> _ABOUT THIS TASK_: Reproduce exactly the line with "Viewport: 1568px width, 576px" and all the lines beneath it, stopping only at the end of the material.

> _RECORDS PROVIDED_:
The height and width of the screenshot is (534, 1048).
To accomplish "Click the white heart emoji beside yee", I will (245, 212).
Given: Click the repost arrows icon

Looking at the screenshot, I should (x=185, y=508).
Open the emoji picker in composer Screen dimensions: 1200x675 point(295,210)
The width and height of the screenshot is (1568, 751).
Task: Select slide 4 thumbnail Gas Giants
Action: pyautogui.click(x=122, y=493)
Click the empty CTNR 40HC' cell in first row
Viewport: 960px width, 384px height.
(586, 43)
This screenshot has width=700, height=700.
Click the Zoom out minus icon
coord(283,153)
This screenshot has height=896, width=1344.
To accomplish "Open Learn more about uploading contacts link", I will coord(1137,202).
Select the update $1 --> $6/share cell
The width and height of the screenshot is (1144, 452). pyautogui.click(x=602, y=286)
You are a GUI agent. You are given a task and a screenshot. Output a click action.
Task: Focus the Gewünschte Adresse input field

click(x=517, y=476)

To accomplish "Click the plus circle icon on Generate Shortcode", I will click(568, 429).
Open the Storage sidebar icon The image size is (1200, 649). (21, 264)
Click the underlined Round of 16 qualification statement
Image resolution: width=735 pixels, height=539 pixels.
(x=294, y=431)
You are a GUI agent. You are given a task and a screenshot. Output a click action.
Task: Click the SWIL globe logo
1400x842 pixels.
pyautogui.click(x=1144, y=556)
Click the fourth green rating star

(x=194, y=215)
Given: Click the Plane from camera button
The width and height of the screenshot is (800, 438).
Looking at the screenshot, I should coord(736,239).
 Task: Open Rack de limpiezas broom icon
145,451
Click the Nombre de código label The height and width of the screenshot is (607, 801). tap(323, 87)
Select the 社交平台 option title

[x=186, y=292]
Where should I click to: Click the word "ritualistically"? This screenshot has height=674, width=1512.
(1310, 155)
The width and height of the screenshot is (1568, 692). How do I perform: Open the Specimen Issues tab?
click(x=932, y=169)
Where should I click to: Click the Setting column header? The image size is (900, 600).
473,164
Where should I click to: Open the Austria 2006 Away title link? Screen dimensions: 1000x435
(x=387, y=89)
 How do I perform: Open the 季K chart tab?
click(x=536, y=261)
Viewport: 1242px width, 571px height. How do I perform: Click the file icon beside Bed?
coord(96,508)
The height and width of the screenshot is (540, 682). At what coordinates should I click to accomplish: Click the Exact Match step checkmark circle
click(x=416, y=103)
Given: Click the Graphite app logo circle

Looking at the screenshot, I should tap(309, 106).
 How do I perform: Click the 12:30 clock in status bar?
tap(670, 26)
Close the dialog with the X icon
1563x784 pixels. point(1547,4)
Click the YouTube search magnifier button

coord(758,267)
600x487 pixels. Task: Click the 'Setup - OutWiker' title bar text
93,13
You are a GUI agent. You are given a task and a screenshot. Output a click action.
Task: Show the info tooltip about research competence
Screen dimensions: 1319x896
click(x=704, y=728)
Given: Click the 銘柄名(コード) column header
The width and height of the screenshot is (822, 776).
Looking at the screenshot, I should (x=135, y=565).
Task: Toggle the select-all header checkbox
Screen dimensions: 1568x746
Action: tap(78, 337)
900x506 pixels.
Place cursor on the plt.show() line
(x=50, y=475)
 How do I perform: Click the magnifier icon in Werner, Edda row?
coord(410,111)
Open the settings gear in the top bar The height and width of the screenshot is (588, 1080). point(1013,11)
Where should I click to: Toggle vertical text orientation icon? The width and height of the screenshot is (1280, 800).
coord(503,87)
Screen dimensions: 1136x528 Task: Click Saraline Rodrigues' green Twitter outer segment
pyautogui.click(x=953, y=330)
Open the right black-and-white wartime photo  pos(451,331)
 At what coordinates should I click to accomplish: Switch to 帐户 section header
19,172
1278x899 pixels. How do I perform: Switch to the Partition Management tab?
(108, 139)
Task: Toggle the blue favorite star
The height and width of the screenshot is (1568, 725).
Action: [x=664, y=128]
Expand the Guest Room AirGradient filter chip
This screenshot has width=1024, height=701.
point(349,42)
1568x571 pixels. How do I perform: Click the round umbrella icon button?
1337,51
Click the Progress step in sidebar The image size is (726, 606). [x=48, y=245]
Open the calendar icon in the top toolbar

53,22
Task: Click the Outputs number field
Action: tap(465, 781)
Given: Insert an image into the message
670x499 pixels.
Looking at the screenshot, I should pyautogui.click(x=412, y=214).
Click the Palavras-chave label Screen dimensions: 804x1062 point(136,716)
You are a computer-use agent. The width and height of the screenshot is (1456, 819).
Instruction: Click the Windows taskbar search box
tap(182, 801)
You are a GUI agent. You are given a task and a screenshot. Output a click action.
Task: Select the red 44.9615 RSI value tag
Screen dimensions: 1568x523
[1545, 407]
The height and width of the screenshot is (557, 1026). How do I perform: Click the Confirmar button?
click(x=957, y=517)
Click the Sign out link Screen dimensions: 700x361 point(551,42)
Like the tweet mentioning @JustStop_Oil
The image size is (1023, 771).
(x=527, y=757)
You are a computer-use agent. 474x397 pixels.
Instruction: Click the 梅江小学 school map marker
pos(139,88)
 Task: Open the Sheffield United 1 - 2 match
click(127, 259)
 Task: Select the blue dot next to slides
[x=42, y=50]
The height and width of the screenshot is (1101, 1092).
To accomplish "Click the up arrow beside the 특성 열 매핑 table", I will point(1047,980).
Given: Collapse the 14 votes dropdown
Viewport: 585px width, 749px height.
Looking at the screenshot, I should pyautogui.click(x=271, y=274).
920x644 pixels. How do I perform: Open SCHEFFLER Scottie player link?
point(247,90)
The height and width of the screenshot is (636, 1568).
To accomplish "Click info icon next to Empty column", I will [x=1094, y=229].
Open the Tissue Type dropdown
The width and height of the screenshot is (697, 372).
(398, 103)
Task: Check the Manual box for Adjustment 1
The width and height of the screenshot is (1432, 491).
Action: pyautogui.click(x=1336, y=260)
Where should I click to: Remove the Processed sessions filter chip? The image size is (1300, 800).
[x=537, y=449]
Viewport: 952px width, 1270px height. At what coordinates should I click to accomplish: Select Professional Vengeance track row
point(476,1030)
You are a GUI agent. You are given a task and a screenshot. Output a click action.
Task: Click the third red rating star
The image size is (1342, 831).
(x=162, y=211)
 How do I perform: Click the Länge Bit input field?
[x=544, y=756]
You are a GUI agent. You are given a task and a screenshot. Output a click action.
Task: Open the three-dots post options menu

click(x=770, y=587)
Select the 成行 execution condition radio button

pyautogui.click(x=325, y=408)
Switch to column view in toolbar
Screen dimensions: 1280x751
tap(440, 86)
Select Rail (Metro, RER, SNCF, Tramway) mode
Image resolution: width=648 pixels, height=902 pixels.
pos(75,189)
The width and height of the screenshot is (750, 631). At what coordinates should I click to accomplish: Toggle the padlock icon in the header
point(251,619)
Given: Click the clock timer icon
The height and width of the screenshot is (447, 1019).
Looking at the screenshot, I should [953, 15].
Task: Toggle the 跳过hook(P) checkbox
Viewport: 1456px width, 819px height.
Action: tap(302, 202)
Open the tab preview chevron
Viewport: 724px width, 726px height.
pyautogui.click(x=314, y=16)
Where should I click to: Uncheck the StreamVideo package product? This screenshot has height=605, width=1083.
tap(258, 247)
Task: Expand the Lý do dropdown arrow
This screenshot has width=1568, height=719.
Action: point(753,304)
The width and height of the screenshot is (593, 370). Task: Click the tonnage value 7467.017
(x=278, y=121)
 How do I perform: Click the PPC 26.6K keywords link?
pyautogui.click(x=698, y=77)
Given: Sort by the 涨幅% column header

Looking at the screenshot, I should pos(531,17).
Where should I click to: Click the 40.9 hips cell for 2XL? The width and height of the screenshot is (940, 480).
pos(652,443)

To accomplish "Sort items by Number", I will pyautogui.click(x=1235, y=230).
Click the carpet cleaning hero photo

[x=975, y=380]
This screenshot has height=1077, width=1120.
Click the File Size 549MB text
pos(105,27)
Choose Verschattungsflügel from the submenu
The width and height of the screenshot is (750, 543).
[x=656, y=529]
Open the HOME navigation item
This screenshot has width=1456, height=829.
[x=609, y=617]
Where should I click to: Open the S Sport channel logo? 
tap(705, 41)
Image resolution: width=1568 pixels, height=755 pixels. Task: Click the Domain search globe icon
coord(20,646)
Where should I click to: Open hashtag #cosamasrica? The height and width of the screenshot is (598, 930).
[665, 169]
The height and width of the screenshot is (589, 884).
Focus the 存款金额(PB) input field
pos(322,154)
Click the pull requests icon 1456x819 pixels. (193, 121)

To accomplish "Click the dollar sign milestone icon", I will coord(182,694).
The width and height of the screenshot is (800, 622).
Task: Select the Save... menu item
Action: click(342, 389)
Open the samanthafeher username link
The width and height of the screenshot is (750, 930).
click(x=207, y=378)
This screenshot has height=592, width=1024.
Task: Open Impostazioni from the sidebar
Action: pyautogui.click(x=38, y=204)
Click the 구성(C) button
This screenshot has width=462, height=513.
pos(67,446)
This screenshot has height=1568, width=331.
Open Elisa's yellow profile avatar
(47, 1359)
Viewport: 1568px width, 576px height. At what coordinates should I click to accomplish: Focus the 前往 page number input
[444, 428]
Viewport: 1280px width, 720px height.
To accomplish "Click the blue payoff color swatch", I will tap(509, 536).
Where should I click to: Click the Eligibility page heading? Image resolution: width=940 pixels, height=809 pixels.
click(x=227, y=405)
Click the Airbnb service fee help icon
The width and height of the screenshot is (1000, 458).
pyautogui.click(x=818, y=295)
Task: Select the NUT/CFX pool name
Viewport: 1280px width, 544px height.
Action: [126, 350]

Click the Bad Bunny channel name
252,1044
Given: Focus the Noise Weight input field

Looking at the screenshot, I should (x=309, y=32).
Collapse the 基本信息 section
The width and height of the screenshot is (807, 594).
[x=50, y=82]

> _TASK OUTPUT_:
Viewport: 1568px width, 576px height. At what coordinates should I click to accomplish: Focus the 前往 page number input
[444, 428]
Viewport: 1280px width, 720px height.
To accomplish "Click the blue payoff color swatch", I will tap(509, 536).
Where should I click to: Click the Eligibility page heading? Image resolution: width=940 pixels, height=809 pixels.
click(x=227, y=405)
Click the Airbnb service fee help icon
The width and height of the screenshot is (1000, 458).
pyautogui.click(x=818, y=295)
Task: Select the NUT/CFX pool name
Viewport: 1280px width, 544px height.
Action: [126, 350]

Click the Bad Bunny channel name
252,1044
Given: Focus the Noise Weight input field

Looking at the screenshot, I should (x=309, y=32).
Collapse the 基本信息 section
The width and height of the screenshot is (807, 594).
[x=50, y=82]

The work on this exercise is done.